- DATA
◇ ◇ ◇

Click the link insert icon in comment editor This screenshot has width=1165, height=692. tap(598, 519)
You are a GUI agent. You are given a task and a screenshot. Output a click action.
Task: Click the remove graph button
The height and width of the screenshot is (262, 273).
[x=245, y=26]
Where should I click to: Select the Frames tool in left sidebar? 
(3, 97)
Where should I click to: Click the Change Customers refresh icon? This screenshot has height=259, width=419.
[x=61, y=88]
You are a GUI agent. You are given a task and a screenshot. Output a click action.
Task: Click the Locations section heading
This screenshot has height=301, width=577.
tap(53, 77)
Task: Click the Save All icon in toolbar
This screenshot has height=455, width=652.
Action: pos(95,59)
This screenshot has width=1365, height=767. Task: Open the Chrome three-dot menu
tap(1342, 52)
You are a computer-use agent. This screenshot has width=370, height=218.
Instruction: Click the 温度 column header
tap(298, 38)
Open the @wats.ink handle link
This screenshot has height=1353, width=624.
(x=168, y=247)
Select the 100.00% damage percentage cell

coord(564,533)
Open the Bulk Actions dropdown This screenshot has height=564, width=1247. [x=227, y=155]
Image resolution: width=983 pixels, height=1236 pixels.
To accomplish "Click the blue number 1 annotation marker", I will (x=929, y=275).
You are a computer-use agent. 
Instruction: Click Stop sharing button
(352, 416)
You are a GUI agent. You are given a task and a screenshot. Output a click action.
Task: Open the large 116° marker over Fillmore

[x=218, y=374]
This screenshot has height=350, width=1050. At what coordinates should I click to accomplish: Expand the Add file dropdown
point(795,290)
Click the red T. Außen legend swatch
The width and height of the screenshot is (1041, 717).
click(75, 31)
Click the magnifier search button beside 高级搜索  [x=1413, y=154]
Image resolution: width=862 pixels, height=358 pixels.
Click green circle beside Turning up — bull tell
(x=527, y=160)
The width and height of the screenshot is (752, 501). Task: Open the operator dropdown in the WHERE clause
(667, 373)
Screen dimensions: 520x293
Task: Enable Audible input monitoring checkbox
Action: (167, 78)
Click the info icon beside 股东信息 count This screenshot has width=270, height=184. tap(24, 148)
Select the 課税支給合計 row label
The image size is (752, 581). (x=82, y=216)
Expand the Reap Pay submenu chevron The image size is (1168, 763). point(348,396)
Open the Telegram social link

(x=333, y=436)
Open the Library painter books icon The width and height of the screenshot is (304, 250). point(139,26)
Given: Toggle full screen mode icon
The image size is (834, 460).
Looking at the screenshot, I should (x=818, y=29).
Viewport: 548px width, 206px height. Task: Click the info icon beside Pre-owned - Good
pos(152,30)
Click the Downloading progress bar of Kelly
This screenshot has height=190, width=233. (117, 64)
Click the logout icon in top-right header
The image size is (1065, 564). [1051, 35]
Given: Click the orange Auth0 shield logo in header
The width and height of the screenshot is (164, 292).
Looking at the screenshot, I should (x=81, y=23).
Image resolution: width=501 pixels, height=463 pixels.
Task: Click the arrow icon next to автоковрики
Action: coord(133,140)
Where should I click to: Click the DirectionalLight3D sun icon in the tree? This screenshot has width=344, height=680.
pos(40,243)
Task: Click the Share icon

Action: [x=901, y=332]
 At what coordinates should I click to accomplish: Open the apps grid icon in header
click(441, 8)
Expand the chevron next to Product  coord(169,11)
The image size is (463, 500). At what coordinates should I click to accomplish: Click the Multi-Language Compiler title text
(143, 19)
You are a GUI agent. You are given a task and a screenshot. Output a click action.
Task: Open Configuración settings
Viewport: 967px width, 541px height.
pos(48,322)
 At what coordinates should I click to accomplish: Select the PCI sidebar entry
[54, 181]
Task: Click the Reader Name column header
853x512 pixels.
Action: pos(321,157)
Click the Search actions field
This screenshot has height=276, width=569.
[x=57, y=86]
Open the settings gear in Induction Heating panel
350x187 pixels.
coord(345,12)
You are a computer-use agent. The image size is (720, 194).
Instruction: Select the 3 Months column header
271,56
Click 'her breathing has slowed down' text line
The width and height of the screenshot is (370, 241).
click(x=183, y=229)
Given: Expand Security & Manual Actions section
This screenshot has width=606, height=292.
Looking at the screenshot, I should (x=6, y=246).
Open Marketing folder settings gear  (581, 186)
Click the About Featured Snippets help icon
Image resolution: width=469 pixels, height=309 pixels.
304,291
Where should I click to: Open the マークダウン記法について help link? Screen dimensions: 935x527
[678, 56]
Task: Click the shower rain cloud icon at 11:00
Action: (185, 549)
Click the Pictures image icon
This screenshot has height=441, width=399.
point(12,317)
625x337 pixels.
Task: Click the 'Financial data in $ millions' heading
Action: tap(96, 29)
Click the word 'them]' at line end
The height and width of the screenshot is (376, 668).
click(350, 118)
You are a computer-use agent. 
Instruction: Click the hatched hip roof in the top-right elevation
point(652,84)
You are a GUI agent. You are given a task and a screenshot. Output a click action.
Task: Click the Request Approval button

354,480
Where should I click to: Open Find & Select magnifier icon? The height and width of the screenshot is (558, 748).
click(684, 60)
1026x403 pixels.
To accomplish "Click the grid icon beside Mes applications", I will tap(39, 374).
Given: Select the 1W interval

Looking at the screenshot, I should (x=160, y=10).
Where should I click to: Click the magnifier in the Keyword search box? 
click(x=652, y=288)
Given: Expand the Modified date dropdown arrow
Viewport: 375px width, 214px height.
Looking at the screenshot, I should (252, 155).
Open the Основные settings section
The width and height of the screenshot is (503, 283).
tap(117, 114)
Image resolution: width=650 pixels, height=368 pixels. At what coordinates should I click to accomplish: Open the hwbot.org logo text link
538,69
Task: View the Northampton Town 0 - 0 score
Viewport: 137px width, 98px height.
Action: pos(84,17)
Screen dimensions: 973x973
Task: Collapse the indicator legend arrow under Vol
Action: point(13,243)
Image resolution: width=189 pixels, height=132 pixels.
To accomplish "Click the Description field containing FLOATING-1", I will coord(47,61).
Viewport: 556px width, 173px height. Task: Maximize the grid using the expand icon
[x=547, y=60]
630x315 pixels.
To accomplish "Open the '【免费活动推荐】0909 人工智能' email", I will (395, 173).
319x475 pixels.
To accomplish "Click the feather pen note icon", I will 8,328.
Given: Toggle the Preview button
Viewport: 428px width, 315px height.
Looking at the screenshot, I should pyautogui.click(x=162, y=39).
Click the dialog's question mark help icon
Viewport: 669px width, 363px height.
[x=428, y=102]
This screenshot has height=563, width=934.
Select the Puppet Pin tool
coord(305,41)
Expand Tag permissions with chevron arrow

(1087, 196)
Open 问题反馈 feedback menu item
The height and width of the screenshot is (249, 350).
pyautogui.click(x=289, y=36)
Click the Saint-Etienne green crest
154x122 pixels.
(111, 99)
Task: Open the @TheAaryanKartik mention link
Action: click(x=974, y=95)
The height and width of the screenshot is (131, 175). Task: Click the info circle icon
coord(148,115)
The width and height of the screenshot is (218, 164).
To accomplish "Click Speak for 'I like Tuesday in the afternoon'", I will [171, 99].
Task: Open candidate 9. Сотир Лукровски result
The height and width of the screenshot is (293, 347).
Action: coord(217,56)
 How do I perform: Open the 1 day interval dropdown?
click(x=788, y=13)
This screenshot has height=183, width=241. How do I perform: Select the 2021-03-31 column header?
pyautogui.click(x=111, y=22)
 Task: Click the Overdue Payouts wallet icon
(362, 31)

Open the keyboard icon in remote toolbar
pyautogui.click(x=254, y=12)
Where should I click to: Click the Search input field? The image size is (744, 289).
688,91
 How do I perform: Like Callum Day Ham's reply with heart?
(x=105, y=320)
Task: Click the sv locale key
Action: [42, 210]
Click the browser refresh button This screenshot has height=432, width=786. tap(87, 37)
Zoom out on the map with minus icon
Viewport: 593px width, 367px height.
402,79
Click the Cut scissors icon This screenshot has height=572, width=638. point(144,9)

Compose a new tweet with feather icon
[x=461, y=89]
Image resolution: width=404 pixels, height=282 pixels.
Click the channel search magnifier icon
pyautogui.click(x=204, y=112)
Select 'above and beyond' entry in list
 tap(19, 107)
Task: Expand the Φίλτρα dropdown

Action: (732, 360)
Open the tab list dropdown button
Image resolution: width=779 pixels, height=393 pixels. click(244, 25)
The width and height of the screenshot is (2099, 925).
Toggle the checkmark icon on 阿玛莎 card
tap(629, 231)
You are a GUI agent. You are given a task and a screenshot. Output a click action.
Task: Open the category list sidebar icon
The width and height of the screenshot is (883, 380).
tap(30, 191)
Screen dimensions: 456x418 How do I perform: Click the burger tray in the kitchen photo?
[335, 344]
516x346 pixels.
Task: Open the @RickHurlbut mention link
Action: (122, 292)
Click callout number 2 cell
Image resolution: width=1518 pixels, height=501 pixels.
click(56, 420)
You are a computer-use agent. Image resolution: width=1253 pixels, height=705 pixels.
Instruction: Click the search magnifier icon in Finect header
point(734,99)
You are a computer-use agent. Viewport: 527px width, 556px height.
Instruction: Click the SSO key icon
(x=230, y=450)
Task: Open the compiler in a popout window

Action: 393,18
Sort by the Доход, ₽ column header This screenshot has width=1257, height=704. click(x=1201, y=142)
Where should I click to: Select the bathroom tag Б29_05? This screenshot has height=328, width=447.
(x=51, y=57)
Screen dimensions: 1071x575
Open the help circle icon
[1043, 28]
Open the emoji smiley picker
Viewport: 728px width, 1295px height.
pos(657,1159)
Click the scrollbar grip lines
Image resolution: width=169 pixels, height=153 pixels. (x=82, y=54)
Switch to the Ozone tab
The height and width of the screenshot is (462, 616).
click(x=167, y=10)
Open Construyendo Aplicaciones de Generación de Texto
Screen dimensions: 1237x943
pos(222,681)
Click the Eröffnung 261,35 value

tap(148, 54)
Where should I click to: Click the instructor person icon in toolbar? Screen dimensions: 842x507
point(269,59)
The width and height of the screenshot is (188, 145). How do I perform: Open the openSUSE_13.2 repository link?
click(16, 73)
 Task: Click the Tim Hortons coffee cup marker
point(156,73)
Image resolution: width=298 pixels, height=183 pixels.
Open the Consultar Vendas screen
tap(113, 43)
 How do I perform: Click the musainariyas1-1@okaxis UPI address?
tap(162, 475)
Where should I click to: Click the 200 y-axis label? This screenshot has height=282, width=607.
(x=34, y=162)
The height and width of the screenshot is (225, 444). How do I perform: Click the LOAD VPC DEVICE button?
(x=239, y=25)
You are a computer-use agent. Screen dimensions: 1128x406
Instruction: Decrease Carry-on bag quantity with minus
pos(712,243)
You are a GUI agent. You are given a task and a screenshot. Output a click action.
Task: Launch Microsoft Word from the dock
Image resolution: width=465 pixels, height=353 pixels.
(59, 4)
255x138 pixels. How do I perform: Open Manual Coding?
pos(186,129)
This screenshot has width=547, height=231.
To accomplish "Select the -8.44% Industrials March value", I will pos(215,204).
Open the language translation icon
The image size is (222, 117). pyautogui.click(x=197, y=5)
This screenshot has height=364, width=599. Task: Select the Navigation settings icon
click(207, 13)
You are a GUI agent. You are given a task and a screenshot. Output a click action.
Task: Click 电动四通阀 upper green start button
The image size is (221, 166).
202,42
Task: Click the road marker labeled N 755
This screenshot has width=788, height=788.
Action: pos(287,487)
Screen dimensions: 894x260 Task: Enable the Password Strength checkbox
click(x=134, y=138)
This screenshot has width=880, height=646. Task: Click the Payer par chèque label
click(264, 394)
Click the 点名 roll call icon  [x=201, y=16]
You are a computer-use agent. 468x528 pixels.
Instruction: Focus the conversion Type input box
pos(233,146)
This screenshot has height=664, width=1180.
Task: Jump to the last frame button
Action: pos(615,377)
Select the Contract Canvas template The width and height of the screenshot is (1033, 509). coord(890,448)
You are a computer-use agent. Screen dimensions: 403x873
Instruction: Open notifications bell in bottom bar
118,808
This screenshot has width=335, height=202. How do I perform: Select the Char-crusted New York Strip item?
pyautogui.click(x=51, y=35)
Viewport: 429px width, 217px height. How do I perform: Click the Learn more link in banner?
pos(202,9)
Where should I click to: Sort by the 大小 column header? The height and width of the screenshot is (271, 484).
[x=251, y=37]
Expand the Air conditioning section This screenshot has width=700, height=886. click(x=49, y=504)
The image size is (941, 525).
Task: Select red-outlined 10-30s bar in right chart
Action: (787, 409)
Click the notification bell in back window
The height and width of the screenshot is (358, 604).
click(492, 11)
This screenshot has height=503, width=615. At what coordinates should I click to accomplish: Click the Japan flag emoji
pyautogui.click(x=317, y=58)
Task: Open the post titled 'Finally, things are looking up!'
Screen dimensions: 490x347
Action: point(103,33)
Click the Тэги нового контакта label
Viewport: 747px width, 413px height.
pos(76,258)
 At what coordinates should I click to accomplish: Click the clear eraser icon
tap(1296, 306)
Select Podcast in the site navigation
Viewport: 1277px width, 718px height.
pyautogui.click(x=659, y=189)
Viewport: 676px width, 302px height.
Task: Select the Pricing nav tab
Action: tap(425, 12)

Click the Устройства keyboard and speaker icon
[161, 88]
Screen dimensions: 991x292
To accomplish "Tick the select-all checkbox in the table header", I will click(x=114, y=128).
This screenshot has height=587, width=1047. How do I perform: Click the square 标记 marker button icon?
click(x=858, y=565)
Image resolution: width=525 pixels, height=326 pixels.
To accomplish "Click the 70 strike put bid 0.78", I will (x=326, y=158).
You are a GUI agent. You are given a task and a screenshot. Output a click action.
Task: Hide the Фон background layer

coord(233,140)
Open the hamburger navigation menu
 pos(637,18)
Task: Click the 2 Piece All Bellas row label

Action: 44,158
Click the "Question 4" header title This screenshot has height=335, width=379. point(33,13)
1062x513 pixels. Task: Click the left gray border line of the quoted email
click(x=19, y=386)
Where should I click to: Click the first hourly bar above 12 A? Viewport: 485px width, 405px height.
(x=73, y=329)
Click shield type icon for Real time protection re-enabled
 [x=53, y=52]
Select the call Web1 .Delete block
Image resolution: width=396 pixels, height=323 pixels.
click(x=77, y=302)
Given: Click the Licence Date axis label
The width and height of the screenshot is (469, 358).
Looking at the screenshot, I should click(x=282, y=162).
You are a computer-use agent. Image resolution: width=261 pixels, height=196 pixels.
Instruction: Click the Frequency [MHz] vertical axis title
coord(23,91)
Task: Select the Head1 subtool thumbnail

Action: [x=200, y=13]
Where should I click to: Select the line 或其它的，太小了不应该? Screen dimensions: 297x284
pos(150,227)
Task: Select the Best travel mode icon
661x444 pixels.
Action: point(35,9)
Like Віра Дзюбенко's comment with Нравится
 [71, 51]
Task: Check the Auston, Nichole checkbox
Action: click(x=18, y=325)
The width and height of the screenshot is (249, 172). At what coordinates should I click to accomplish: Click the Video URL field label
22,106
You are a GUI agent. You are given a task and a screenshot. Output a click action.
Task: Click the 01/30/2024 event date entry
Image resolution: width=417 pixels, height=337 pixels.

◇ ◇ ◇

- PROMPT
When a line in the entries above holds the word "mode", add it to the count, then state only the count.

- TASK RESPONSE
2